The Potential Disaster: Fitness trackers solutions to Strava to Zapier to Discord to AniNIX/IRC...
In an even more convoluted mess of interlaced cloud solutions, our martial-arts group also uses cloud solutions to solve some problems. Here's what that pipeline looks like:
- Users buy a variety of fitness trackers, which report to their own cloud instances.
- These cloud instances can talk to Strava to file their results.
- We use our last Zapier "zap" to repost from Strava to Discord.
- The Discord channel in which this all is posted, #martialarts-workouts, gets proxied back to IRC's #maworkouts channel.
This means that, to get live fitness data from users to our IRC, we are using a minimum of 4 cloud services and 2 in-house services. A lot of points of failure exist in this pipeline, but since it's convenience only, we accept the impact.
Imperial Intelligence
We run a SWTOR guild as well, called Imprial Intlligence. While we are mostly able to self-host the services we need for that, we end up publishing the GitHub & Discord addresses primarily to our guildmates. This is convenient, because though we have the tools to drive both solutions from on-site, the cloud offering abstracts our identity away to avoid gaming harassment. While our GPG key and other factors offer some breadcrumbs back home, our hardened perimeter and security posture make this unconcerning. Since the guild is themed on intelligence agencies, it makes for an interesting exercise to see if any of our "agents" will find their way home. So far, none have. Maybe you will be the first to know the secret?
Conclusion
Self-hosting is still the best route, we believe, for your organization to control its data. Integrating publicly-accessible information from self-hosted solutions to the cloud can increase exposure and adoption without impinging on security or work effort.

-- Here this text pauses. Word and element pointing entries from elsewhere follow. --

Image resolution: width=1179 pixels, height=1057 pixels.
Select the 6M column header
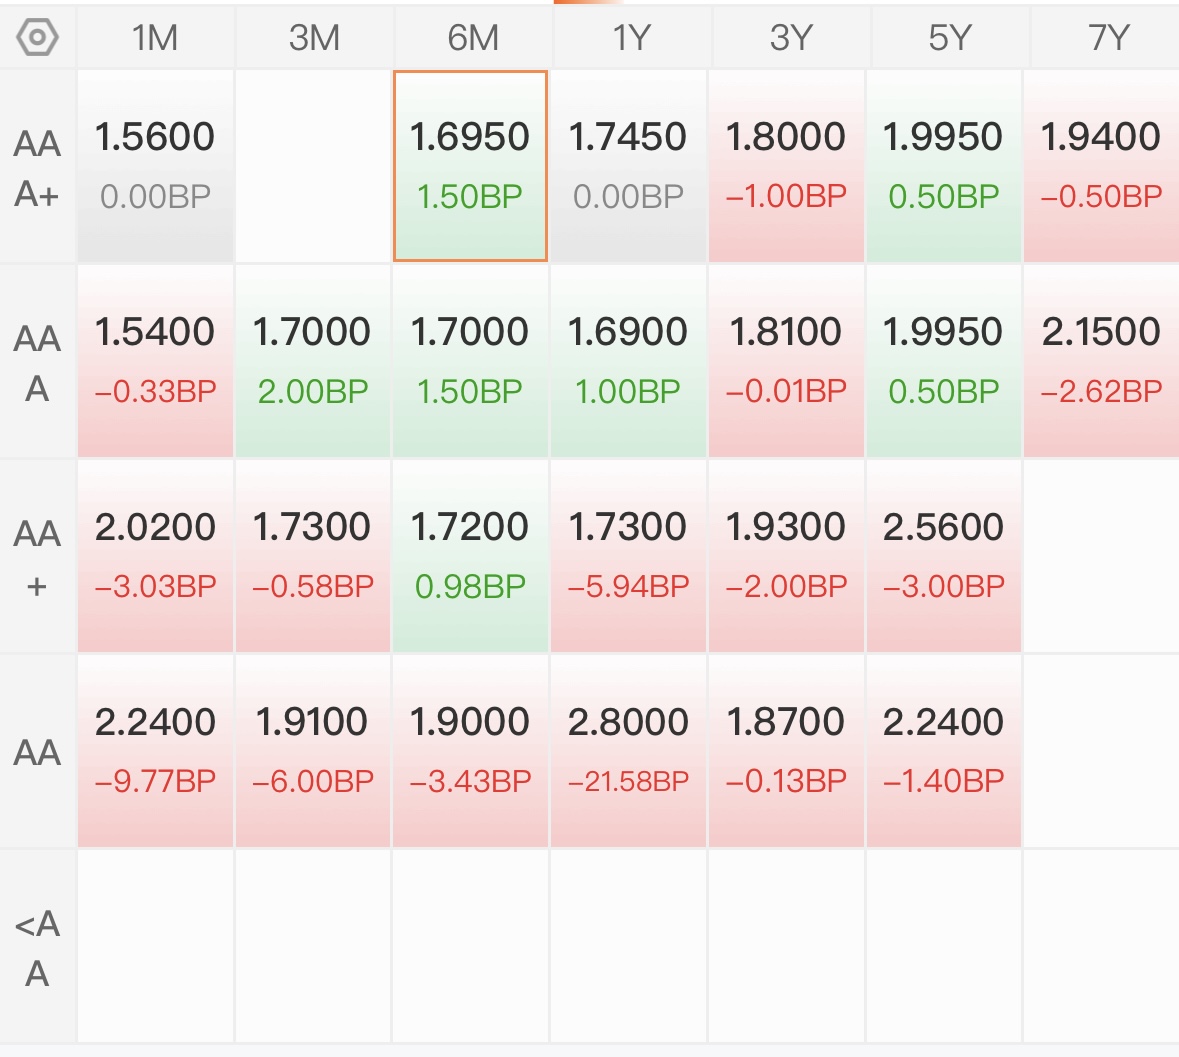coord(472,38)
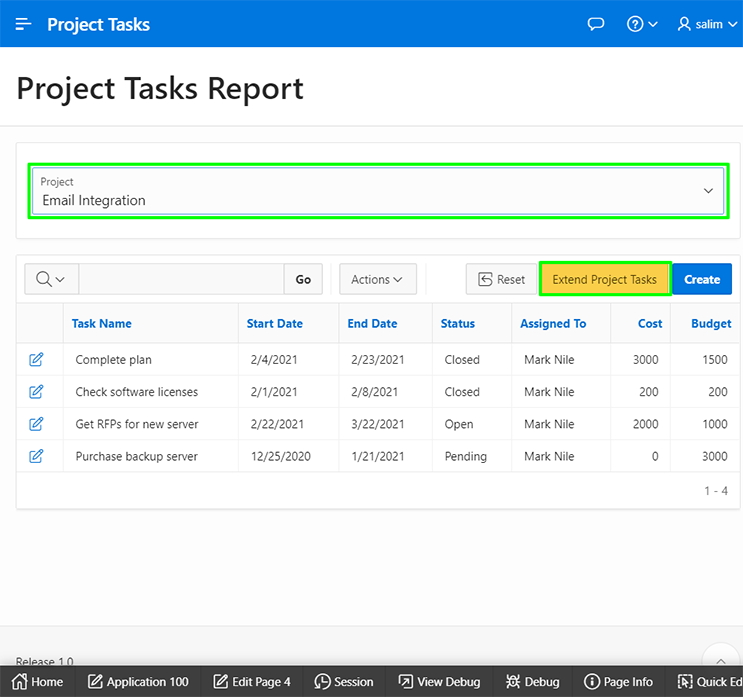
Task: Click the Status column header
Action: click(457, 324)
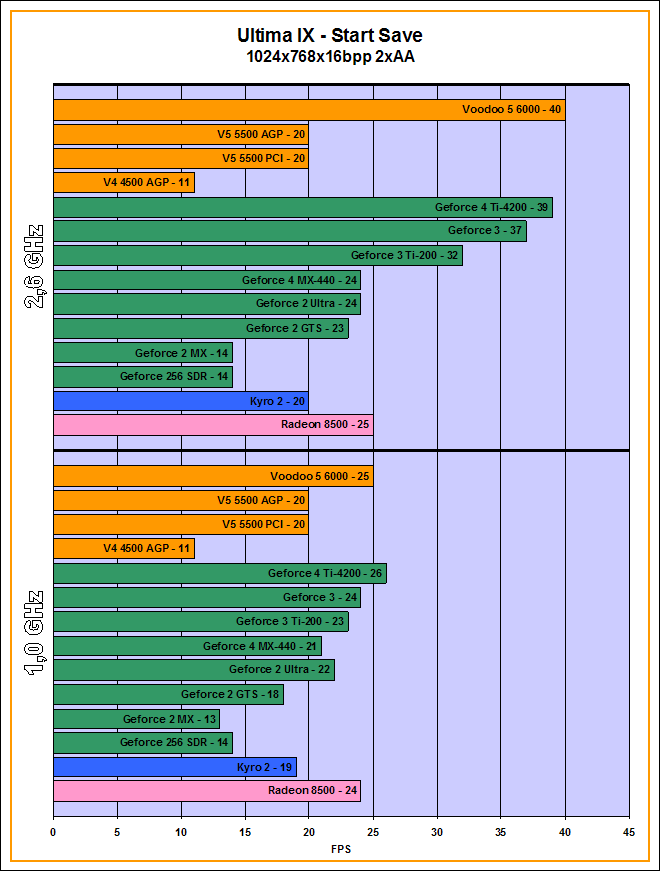Select the Geforce 3 Ti-200 - 32 bar
The width and height of the screenshot is (660, 871).
point(257,256)
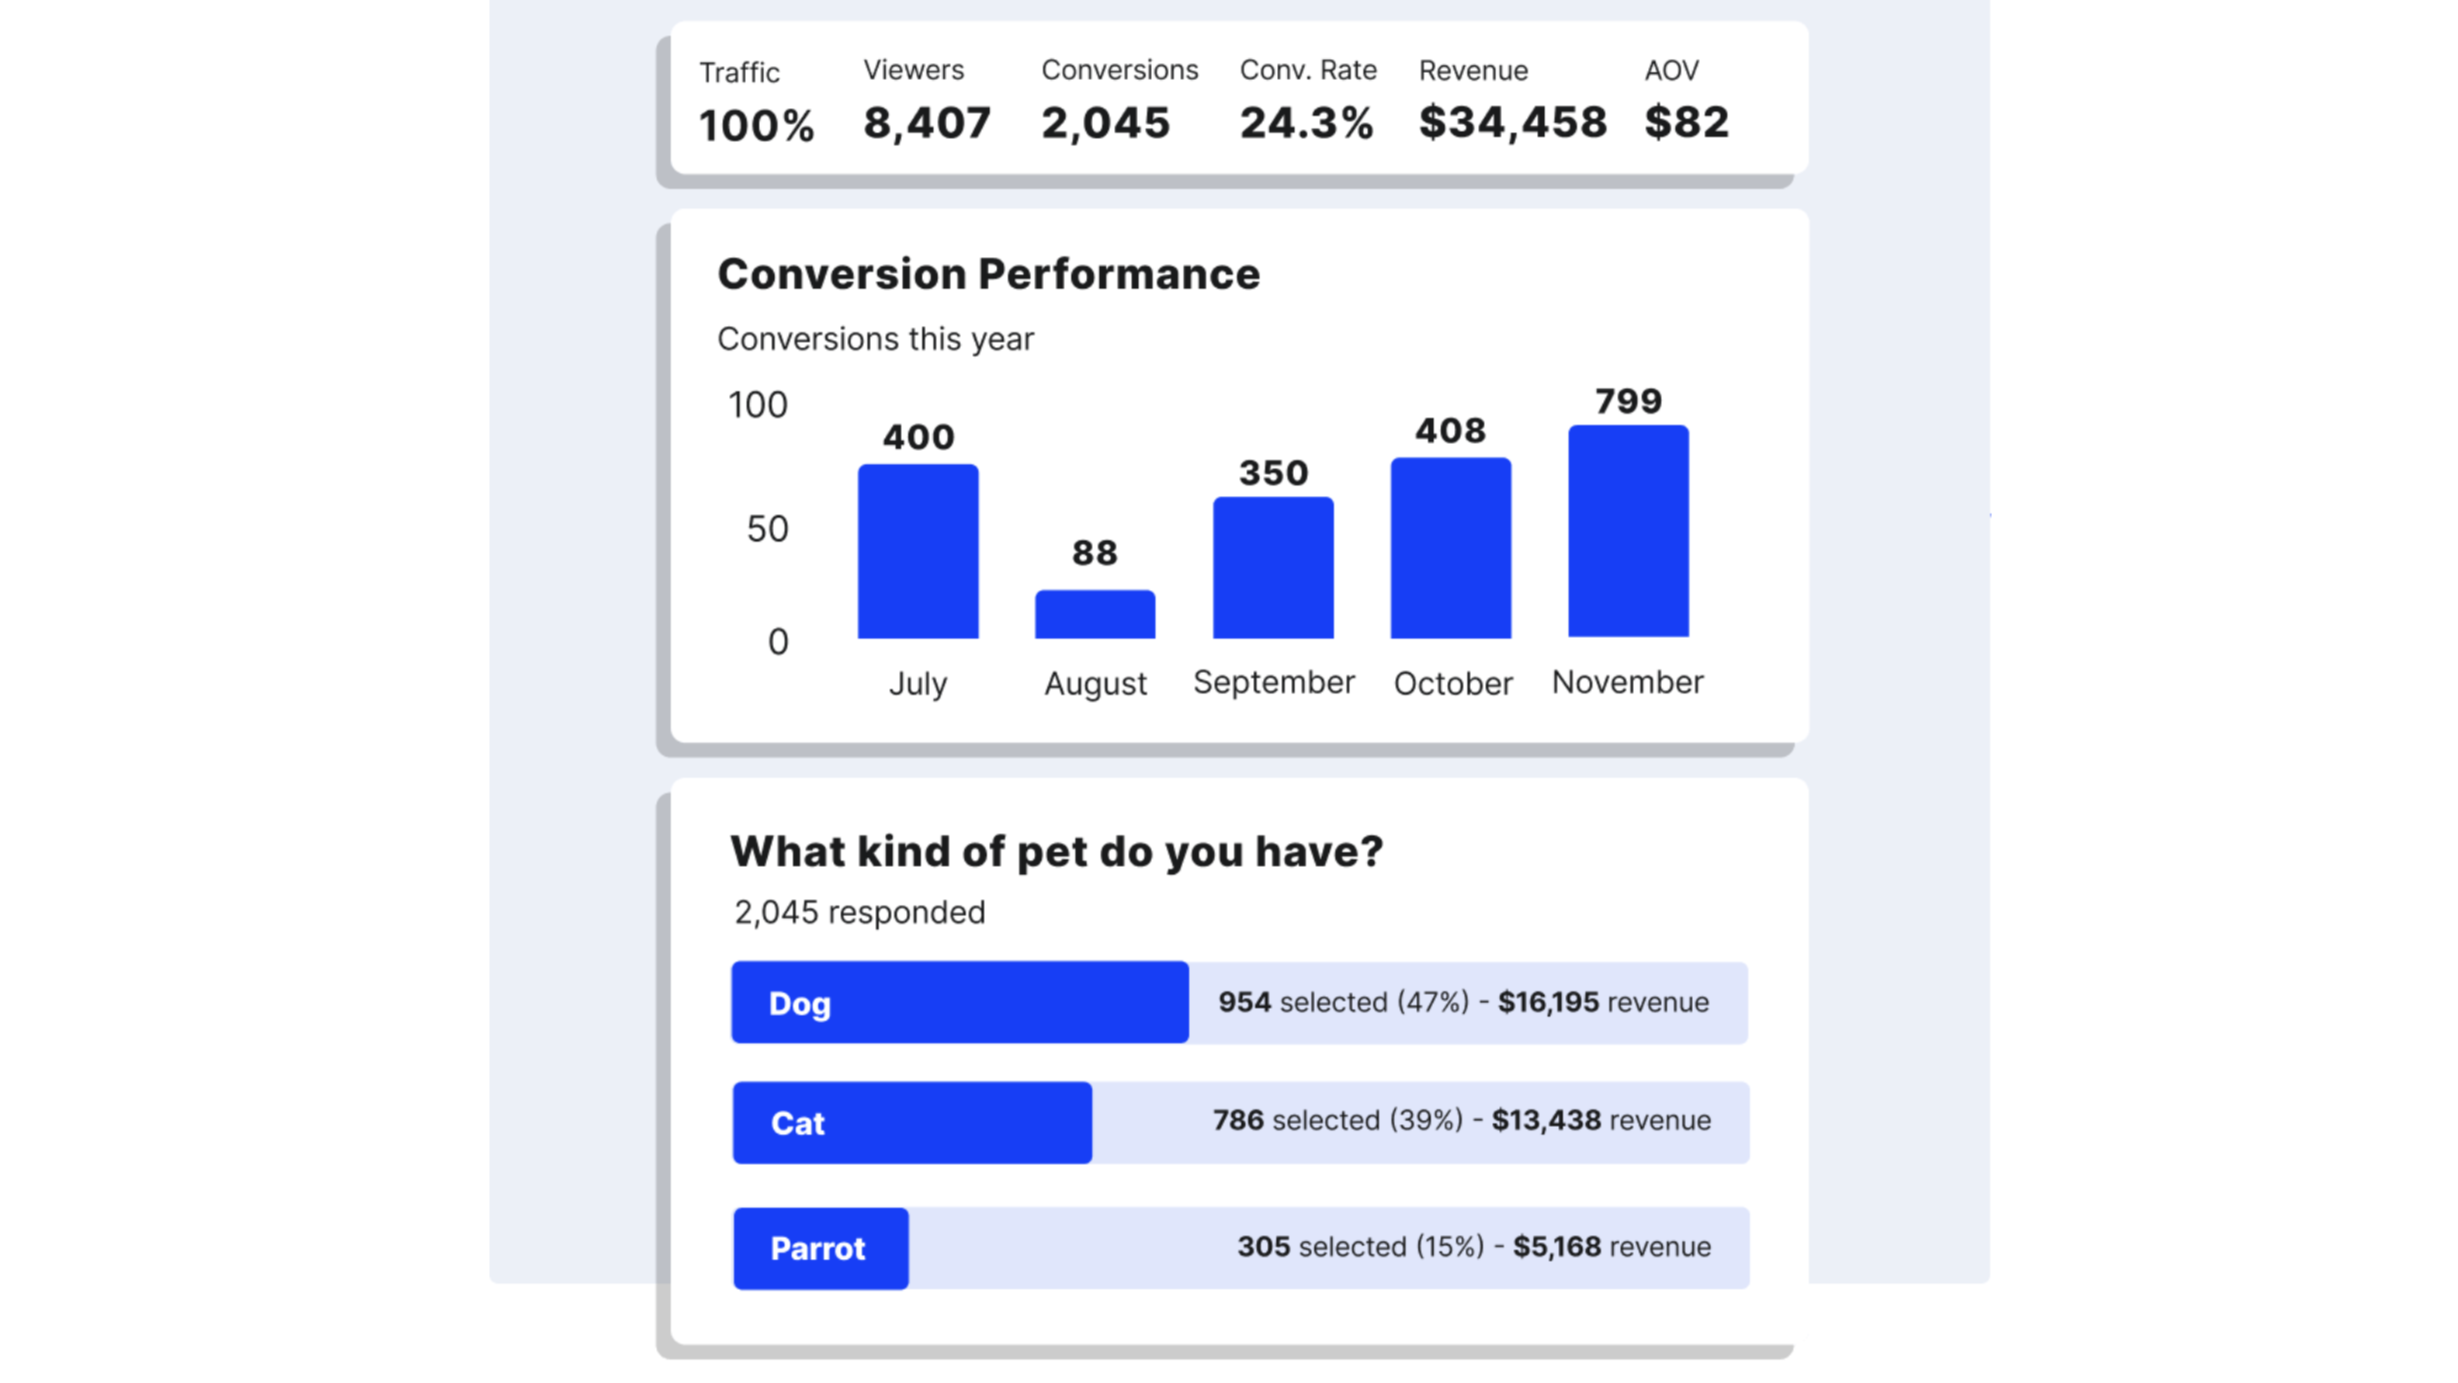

Sometimes, cloud solutions can even solve specific problems pure self-hosting can't. What you will use will be up to you -- hopefully, we can show you how the benefits of self-hosting. Namely, that even when you interact with cloud services, you can end up managing almost all of your cloud platforms via Git and IRC, with the right pipeline of integrations. This gets you the best of both worlds -- the visibility of cloud platforms with the security & control of self-hosting.